There is no need to re-install the OS or re-install any applications. You won't even loose important settings. Thanks Windows Home Server.
The 10% off all hard drive offer expires 06/22 so hurry!
10 comments:
Would something like this be possible with a desktop if you upgrade the OS hard drive?
@Richard - Yes, follow the same procedure.
You forget to mention that Windows Home Server will not restore the recovery partition that many laptops ship with. These partitions are normally hidden, most laptop owners are unaware of their existance until they replace the drive and find out that the laptop's recovery button no longer works as expected.
When I replace laptop hard drives, I usually use Acronis or the laptop's recovery program to recreate the partitions and restore the hiden partition, then use WHS to restore my latest data to the C drive.
I usually just wipe out the "recovery partition" and use it for something useful, like more space on drive C: :)
But yes, it is worth mentioning thx.
I know this post is mostly about laptop HD upgrades (I did the same thing with my wife's laptop back in March) and also few days late, but... my WHS runs with a pair of WD Green 1T drives and I really regret having them, as they are slow as molasses in winter. Honestly. Backups and file transfers take forever, not because of any networking issue, but that the drives are turtles.
I would strongly recommend buying the WD Black drives instead - yes, they're about 40% more expensive, but... they're also about twice as fast.
If you have them configured for hardware RAID 5 and have more than 3, the speed benefits of striping (plus parity) across multiple slow drives might make these bearable. But using WHS/Win2003Srv automatic JBOD feature, it's mind-numbingly slow.

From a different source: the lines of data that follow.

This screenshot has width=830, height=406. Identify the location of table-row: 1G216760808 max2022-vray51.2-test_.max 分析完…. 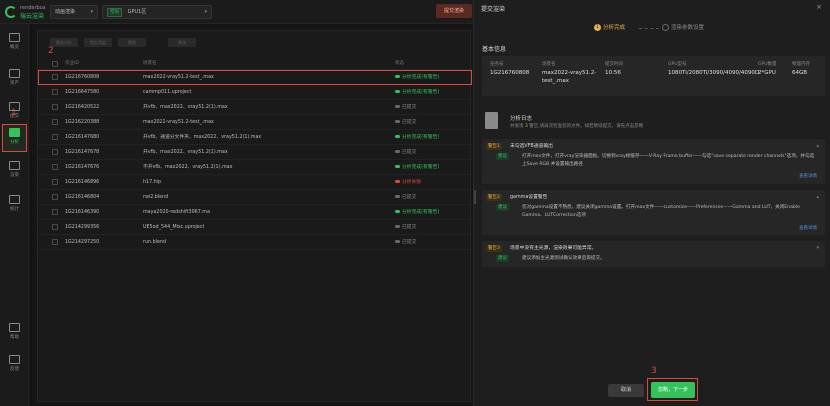
(255, 78).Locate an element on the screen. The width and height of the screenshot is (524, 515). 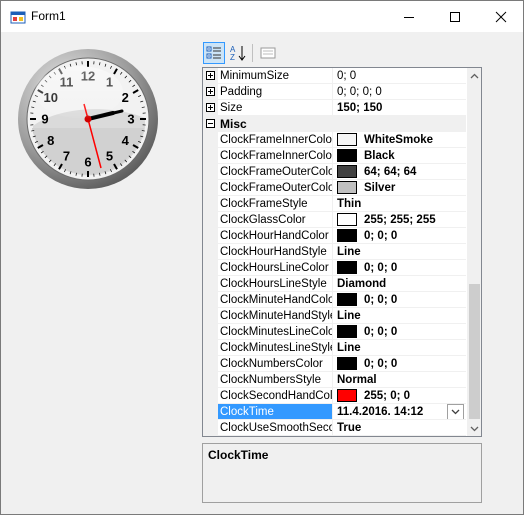
property-name: ClockTime is located at coordinates (276, 412).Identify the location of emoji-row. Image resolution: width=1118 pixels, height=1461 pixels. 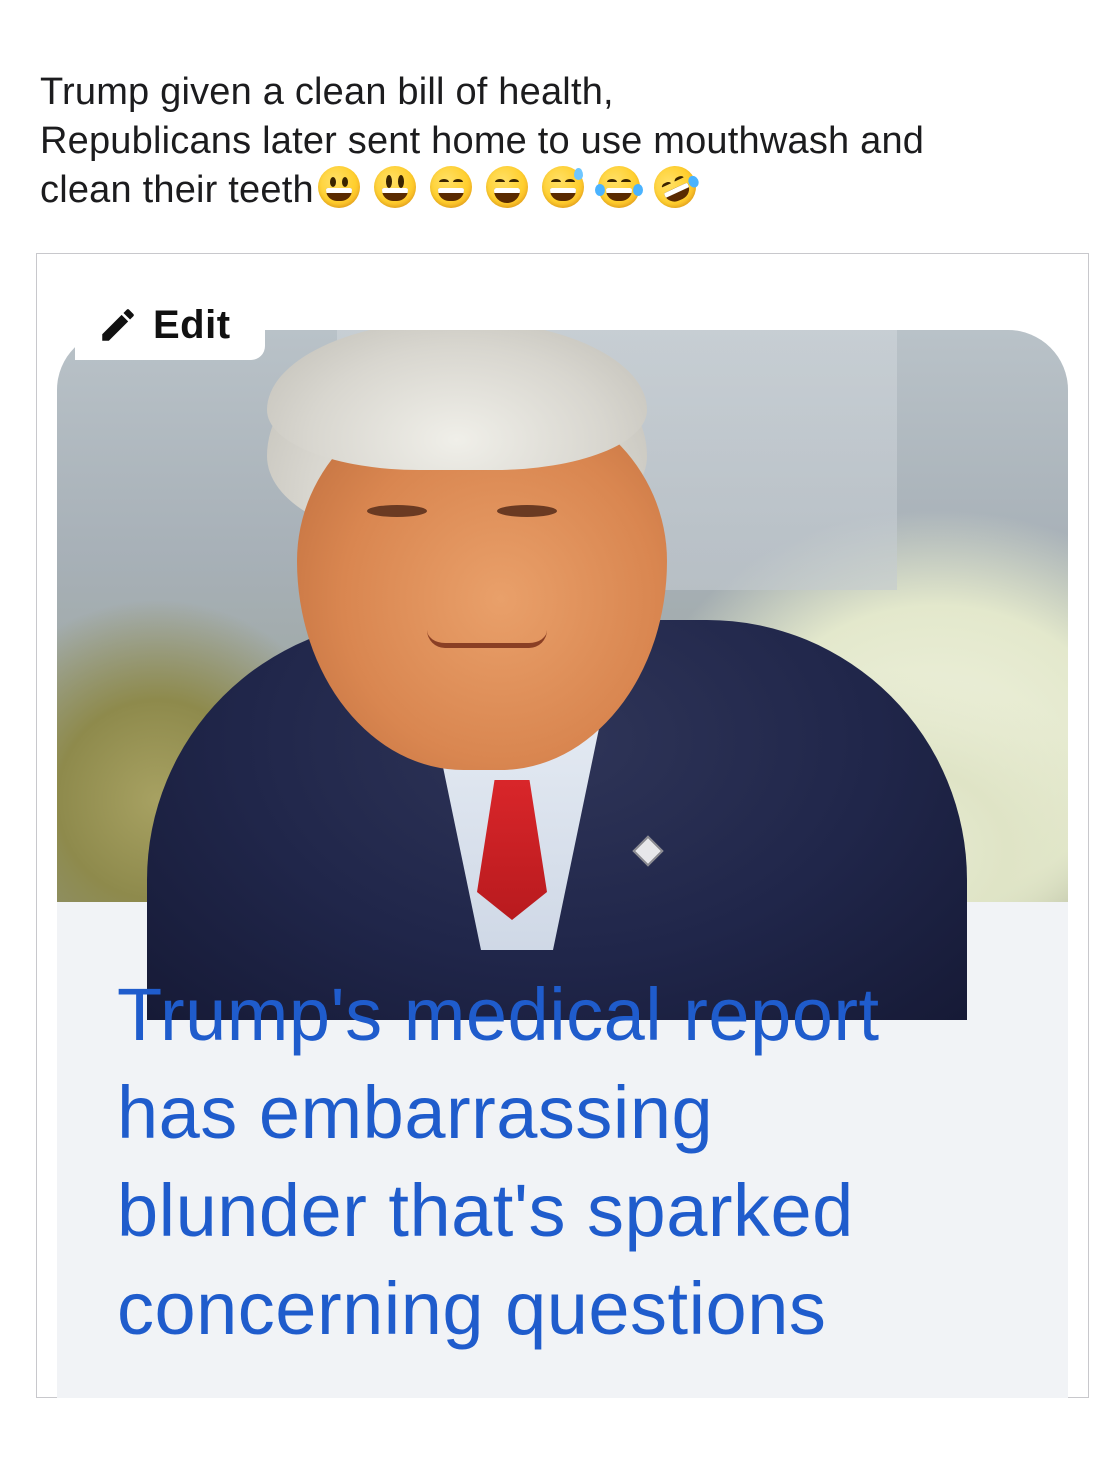
(510, 187).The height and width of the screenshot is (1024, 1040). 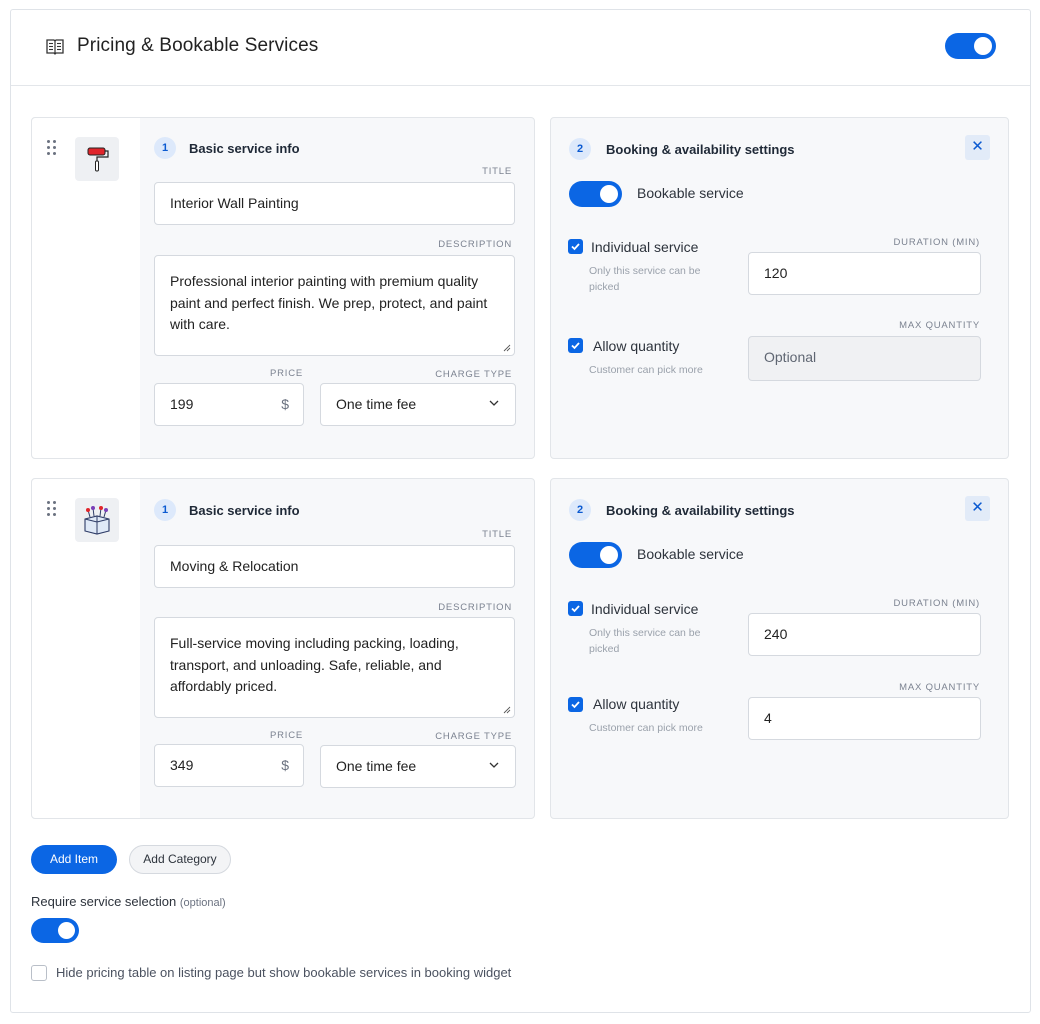 I want to click on moving-box-icon, so click(x=97, y=520).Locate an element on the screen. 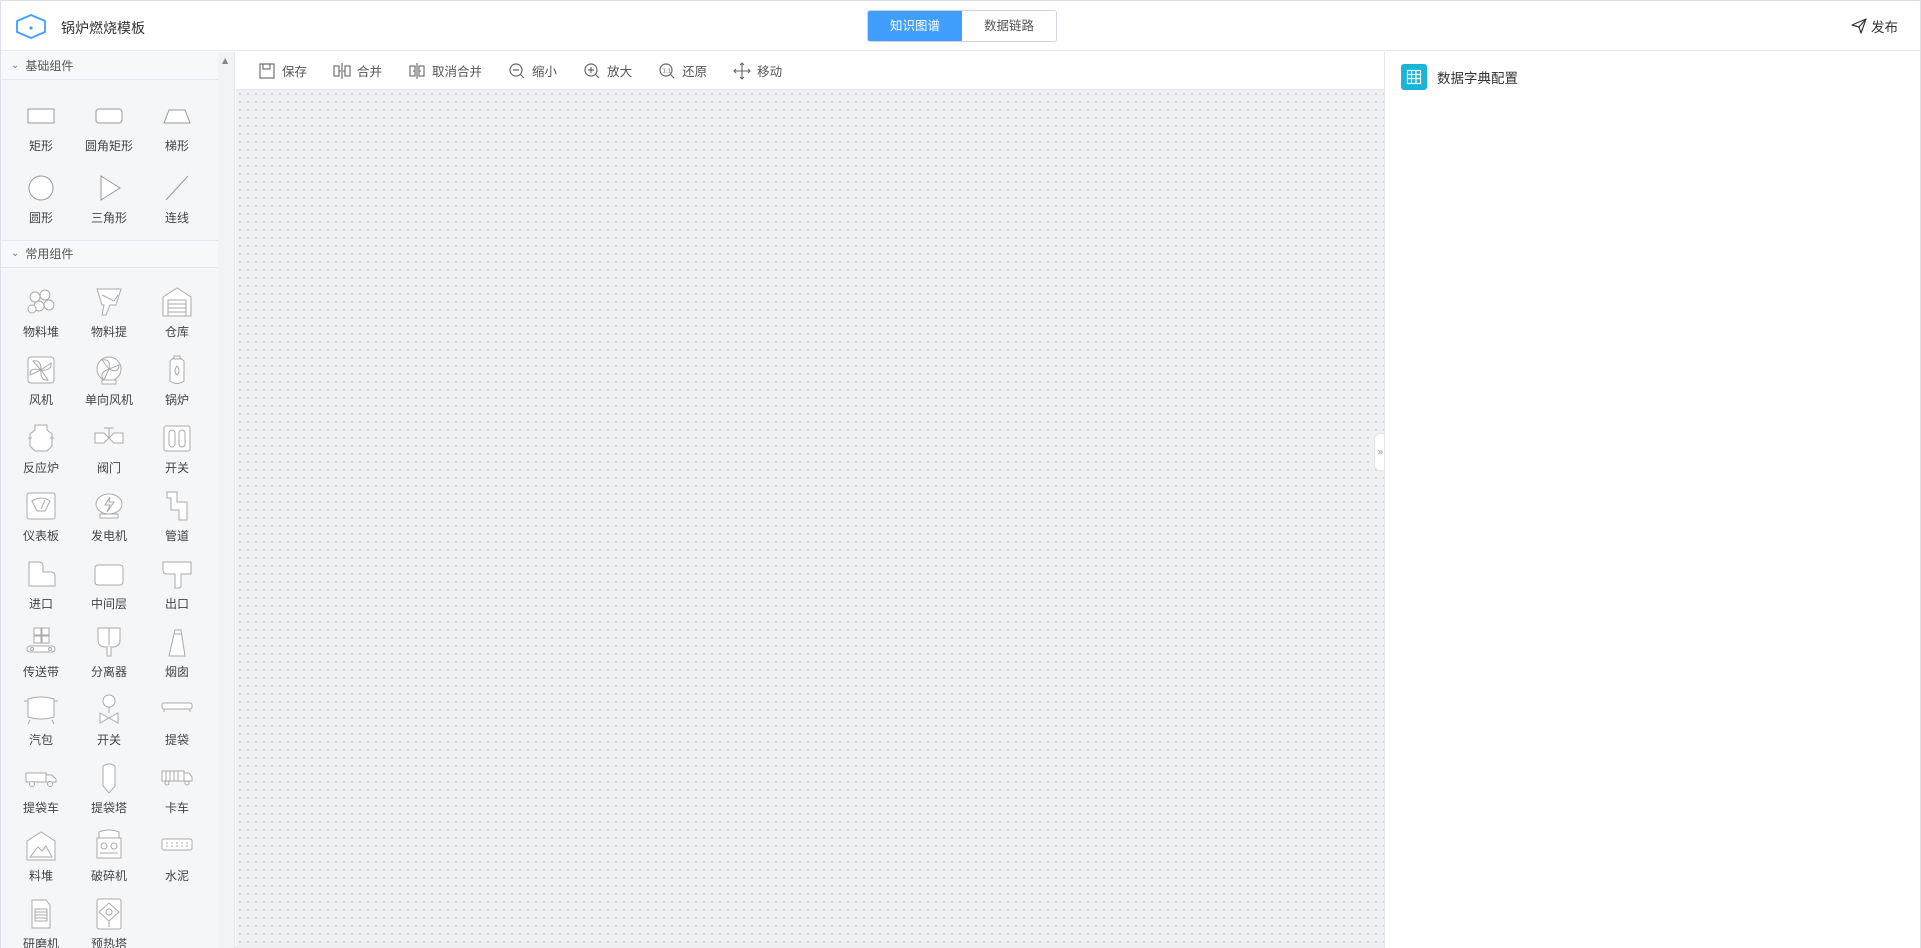 This screenshot has width=1921, height=948. component-bag-tower: 提袋塔 is located at coordinates (109, 788).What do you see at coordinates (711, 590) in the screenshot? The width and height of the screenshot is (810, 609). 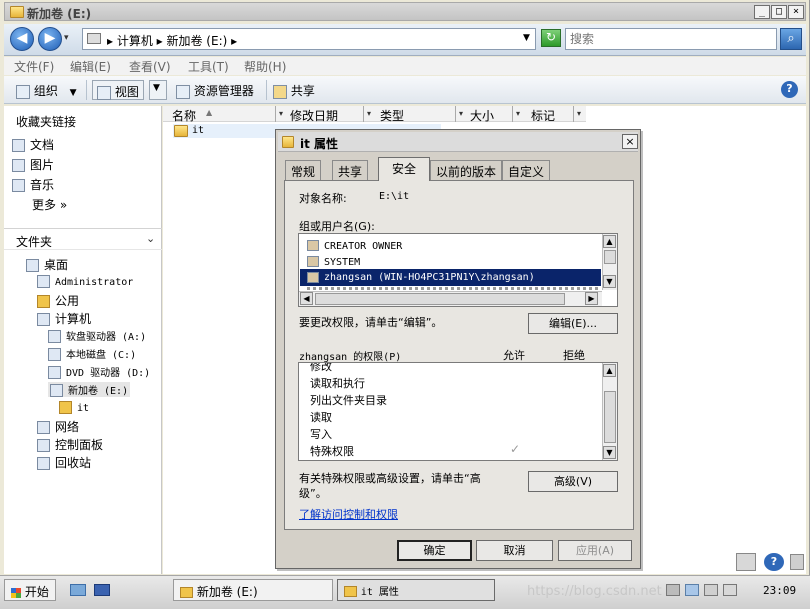 I see `volume-icon` at bounding box center [711, 590].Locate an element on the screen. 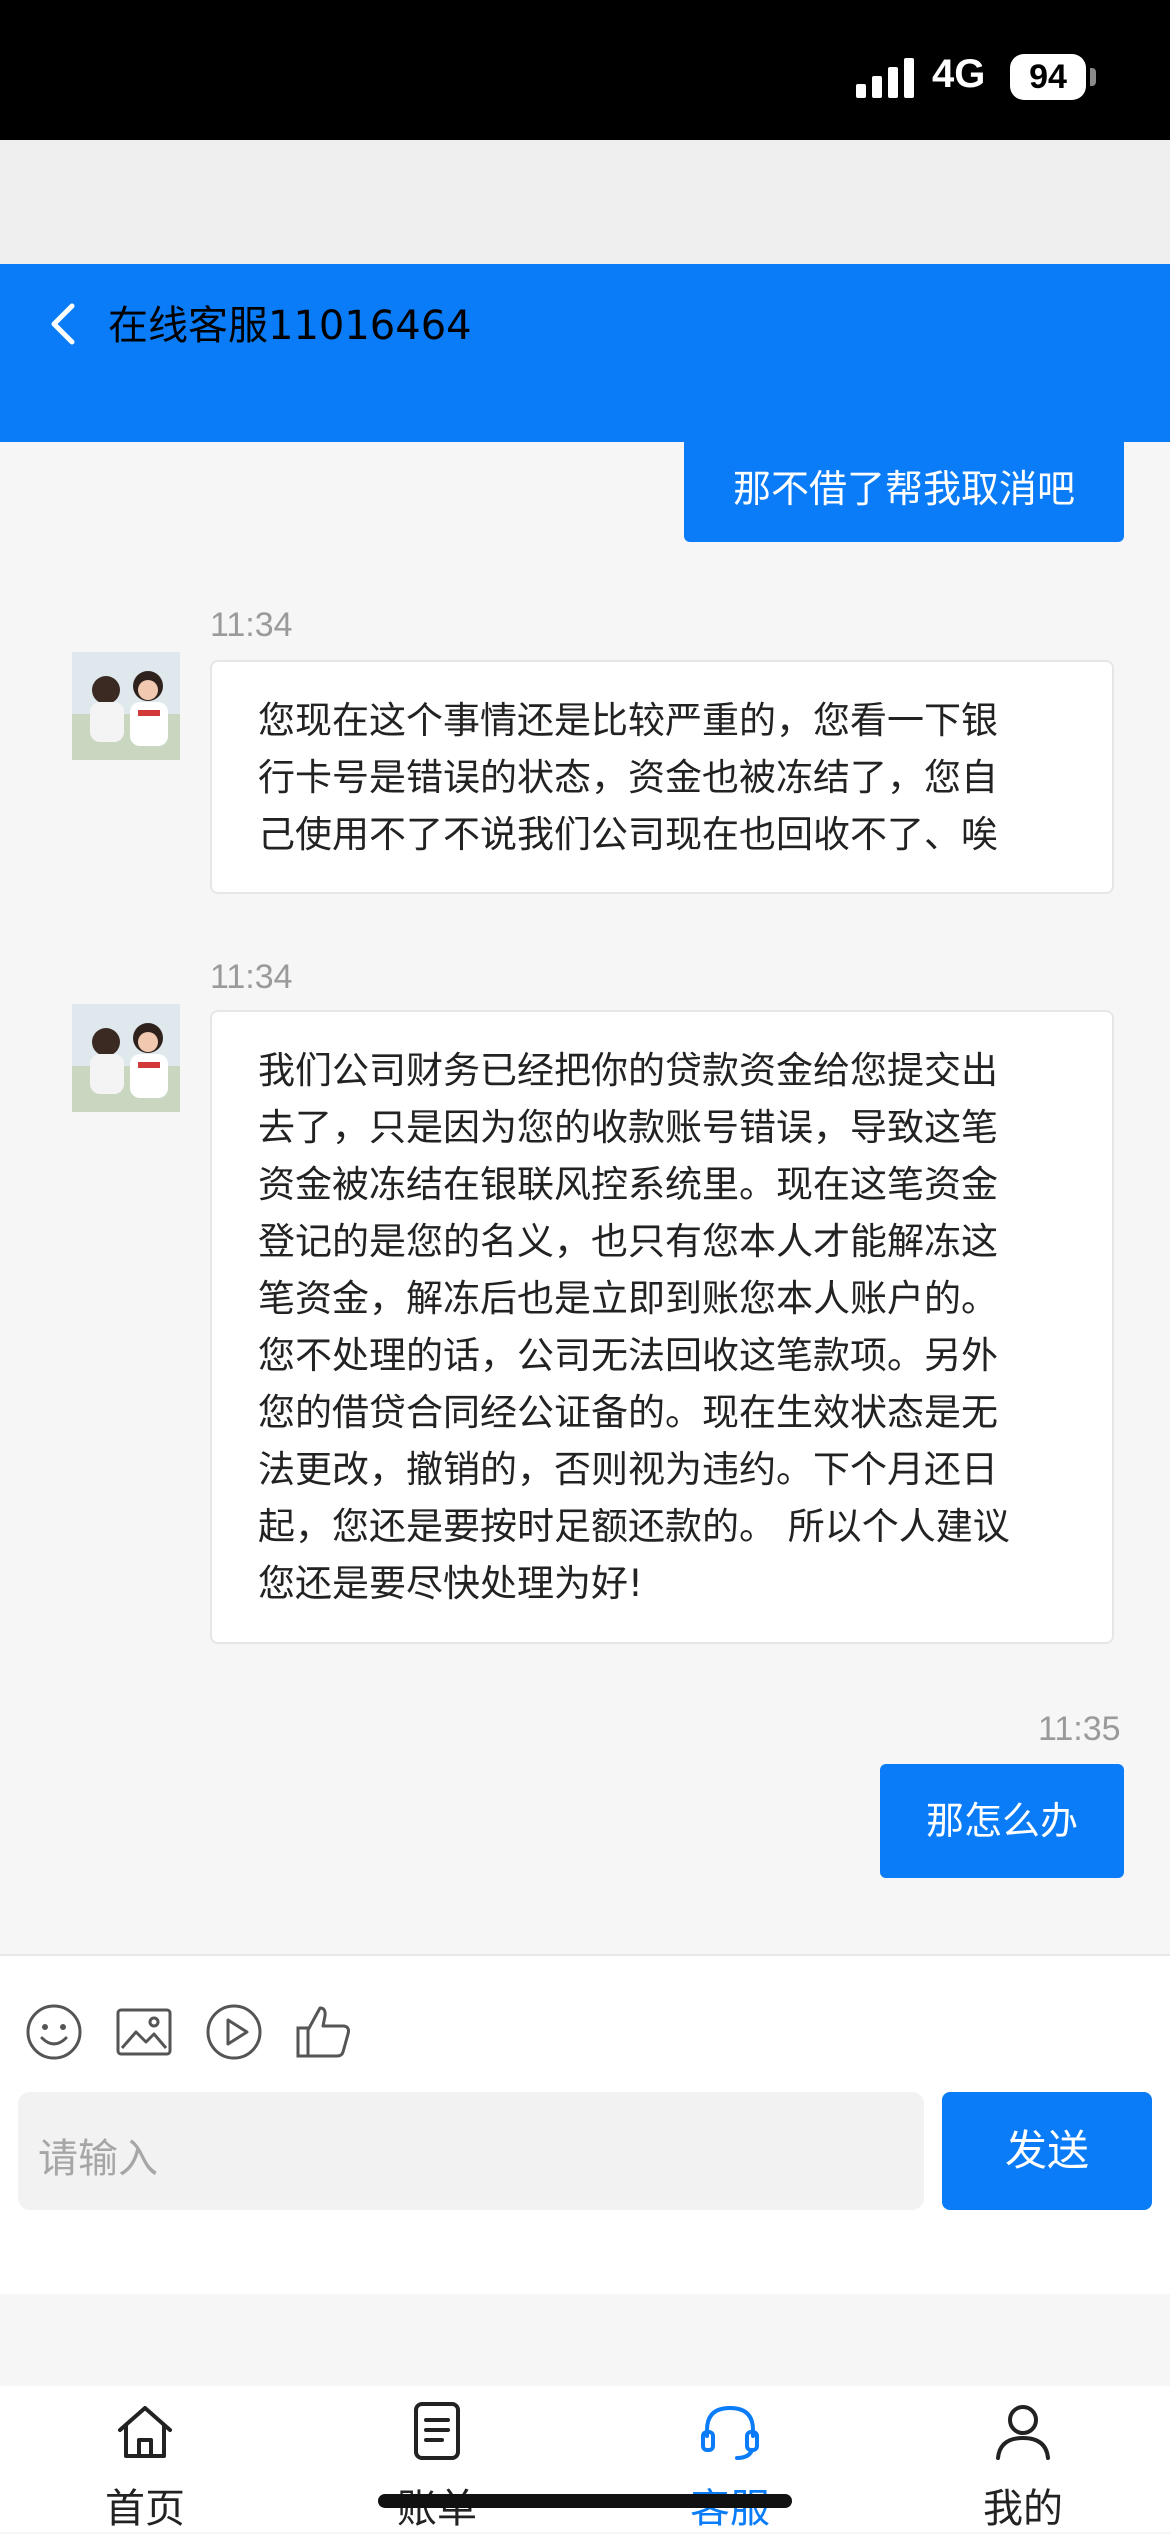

Is there any specific reason as to why you ran the backup via the run command instead of right clicking on the WHS tray app and choosing "backup Now"
I recently tried this procedure on my laptop. Worked like a charm. The only minor minor obstacle I ran into was not having my lan/nic drivers at the ready so therefore the restore setup couldn't see the homeserver. So have drivers on a usb stick and away you go...
I would like to use this procedure but can not get my Toshiba L305 laptop to find the WHS PC. When the WHS Restore CD installs the laptop drivers, it turns off the NIC card (power lap turns off). I have tried loading Win XP driver for the Realtec NIC via a USB drive but the NIC never powers on. I discovered this problem as I was testing to ensure I could restore my wife's new laptop. I have verified that the procedure works on other PC's backed up by my WHS machine. Any help would be appreciated.
Just upgraded an IBM R51e Thinkpad tonight from 40GB to 120GB. Restore ran great until I went to boot the laptop - nothing! Using a Win XP CD, I got into Recovery Console and ran 'fixboot' followed by 'fixmbr'. Laptop now boots perfectly.